New Hampshire Fish and Game manages 15 lakes for landlocked salmon: Big Dan Hole Pond, First and Second Connecticut Lakes, Conway Lake, Lake Francis, Merrymeeting Lake, Newfound Lake, Ossipee Lake, Big and Little Squam Lakes, Sunapee Lake, Lake Winnipesaukee, Winnisquam Lake, and Nubanusit Lake. Pleasant Lake in New London also is managed for landlocked salmon, but is classified as a trout pond, with a 2012 opening date of April 28.
Anglers should seek out high-flow areas in the Winnipesaukee River system, which drives the early season salmon fisheries in Winnipesaukee, Opechee, Winnisquam and Silver lakes, for a chance at “drop-down” salmon (and rainbow trout). Traditional areas include the Lakeport Dam/Opechee Lake, the Winnipesaukee River through Laconia to Dixon Point at Lake Winnisquam, and Lochmere Dam at Silver Lake. The Newfound River in Bristol offers great fly-fishing-only water that can often produce drop-down rainbows and salmon.
Additionally, several popular Winnipesaukee shore fishing locations exist at the Merrymeeting River (fly-fishing-only, barbless, catch and release), and the mouth of the Merrymeeting River as it enters Alton Bay, downstream of the famous stone arch bridge.
Other good sites to visit include the Weirs Channel in Laconia, Long Island Bridge in Moultonborough, Governors Island Bridge in Gilford, Smith River inlet at Wolfeboro Bay, and Meredith and Center Harbor town docks. At these locations, everything from smelt, shiners and worms under a slip bobber to small jigs will take salmon, as well as rainbow trout.
This time of year, salmon are successfully caught by trolling with everything from spoons (such as DB Smelt, Sutton, Mooselook, Top Gun, and Smelt Gun) to traditional streamer flies (for example, Maynard’s Marvel, Pumpkinhead, Mickey Finn, Joe’s Smelt, and the countless Grey Ghost variations), and an early season favorite, live smelt or shiners. Most early season fish are caught from the surface to about 15 feet down, with everything from planer board set-ups to the simplest of monofilament flat lines 50-150 feet behind the boat. When the wind kicks in, drifting live smelt or shiners in the waves can be highly effective. Since 2011, only single hooks for bait while trolling are allowed on certain salmon/lake trout lakes, including Squam, Newfound, Sunapee, Winnipesaukee and Winnisquam lakes. Please refer to the 2012 N.H. Freshwater Fishing Digest for a complete list of waters.

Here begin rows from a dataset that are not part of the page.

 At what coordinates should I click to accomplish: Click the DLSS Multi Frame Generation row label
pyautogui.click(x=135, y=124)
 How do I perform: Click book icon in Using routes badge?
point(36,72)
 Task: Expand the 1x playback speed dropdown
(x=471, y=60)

To ensure the future of high-quality landlocked salmon fisheries, anglers must take extra care when releasing salmon, as the percentage of hook-wounded fish continues to be a problem. Hook wounded/scarred fish are significantly shorter and poorer in body condition than non-hook-wounded counterparts of the same age. Using rubber nets and proper release techniques (for example, don’t “shake” fish off the hook) — and releasing lightly hooked healthy salmon, while choosing to harvest previously hook-wounded fish – are ways to minimize the negative effects of hook wounding, thereby increasing the number of trophy salmon available in the future.
To that end, N.H. Fish and Game is encouraging anglers to take the Landlocked Salmon Anglers’ Pledge, a cooperative, volunteer effort to help sustain quality landlocked salmon fisheries in New Hampshire’s large lakes. Learn more at http://www.fishnh.com/Fishing/salmon_anglers_pledge.html
N.H. fishing licenses can be purchased online at http://www.fishnh.com, or from any Fish and Game license agent. Annual resident fishing licenses are $35. Resident one-day licenses are just $10. Annual nonresident fishing licenses are $53. One-, three- and seven-day nonresident licenses are also available.